§ **Geselecteerd fragment**:
◇ ◇ ◇

In de afgelopen jaren zijn twee ontwikkelingen van essentieel belang geweest voor de huidige werkgever/werknemer-verhouding in de IT-branche. Werknemers zijn zich minder afhankelijk van hun werkgevers gaan opstellen en werkgevers hebben geen of in ieder geval onvoldoende kijk gehad op de toekomst. Anders hadden ze de huidige personeelsschaarste kunnen voorzien en ruim op tijd hierop geanticipeerd.
Zorg voor werknemer
Werknemers die als ‘jobhoppers’ door het leven gaan, kun je weinig verwijten. Veelal is de reden van hun vertrek een combinatie van slecht personeelsbeleid en positieverbetering. Een kleine groep verlaat alleen maar om financiële redenen hun werkgever. Daarentegen houden werkgevers, die het slecht vergaat, ook geen rekening met verzachtende omstandigheden wanneer zij een werknemer ontslaan. Dus waarom zou dat omgekeerd wel moeten, er is tenslotte sprake van een vrije- en open marktwerking.
Indien een werkgever goed voor een werknemer zorgt en hem passende arbeidsvoorwaarden biedt, zal er overigens nog steeds sprake blijven van verloop. Werknemers hebben immers een carrière voor ogen. Het percentage van verloop zal echter een stuk lager zijn.

◇ ◇ ◇

§ **Beschikbare gegevens**:
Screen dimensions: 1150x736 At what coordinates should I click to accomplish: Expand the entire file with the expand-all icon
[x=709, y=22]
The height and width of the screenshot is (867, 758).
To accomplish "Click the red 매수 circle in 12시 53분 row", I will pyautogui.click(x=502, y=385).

◇ ◇ ◇

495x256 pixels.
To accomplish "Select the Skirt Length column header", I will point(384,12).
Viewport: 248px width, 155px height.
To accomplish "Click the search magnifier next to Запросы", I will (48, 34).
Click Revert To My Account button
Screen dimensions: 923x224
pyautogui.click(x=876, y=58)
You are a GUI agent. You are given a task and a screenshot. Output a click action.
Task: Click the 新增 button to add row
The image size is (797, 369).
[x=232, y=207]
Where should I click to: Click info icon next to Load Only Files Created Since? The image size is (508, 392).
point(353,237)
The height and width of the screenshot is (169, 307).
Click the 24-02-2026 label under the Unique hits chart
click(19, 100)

◇ ◇ ◇

§ **Opdracht**:
Breid de tekst over de verhouding tussen werkgevers en werknemers in de IT-branche uit door verder te schrijven na de laatste zin. De lijst speelt hierbij geen enkele rol.

§ **Uw antwoord**:
Goed zorgen voor werknemers en passende arbeidsvoorwaarden zijn basisvoorwaarden. Bedrijven die kampen met een meer dan gemiddeld verloop doen er wellicht goed aan om in de basis een aantal zaken sterk te verbeteren en zich fatsoenlijk jegens hun werknemers te gedragen. Aansluiting zoeken in de rij van notoire ‘klagers’ wijst op een brevet van onvermogen.
Een aantal onderzoeksresultaten in ondermeer Quote en Elsevier onderschrijft het bovenstaande. Uit de publicaties blijkt dat IT-bedrijven die goed voor hun werknemers zorgen, veelal weinig verloop kennen. Deze bedrijven kennen een actief en goed personeelsbeleid, laten werknemers meedelen in mogelijk succes in de vorm van optieregelingen, en hebben een duidelijke bedrijfsstrategie en dito doelstellingen. Voorts is er een balans tussen de inspanningen van werkgever en werknemer.
Stok en hond
Het grote verloop bij bedrijven wordt met name veroorzaakt door acquisities waardoor mensen hun bedrijf niet meer herkennen, door incompetent management, het ontbreken van een duidelijke strategie en personeelsbeleid, onfatsoenlijk werkgeversgedrag alsmede het ontbreken van goede werkverhoudingen binnen het bedrijf.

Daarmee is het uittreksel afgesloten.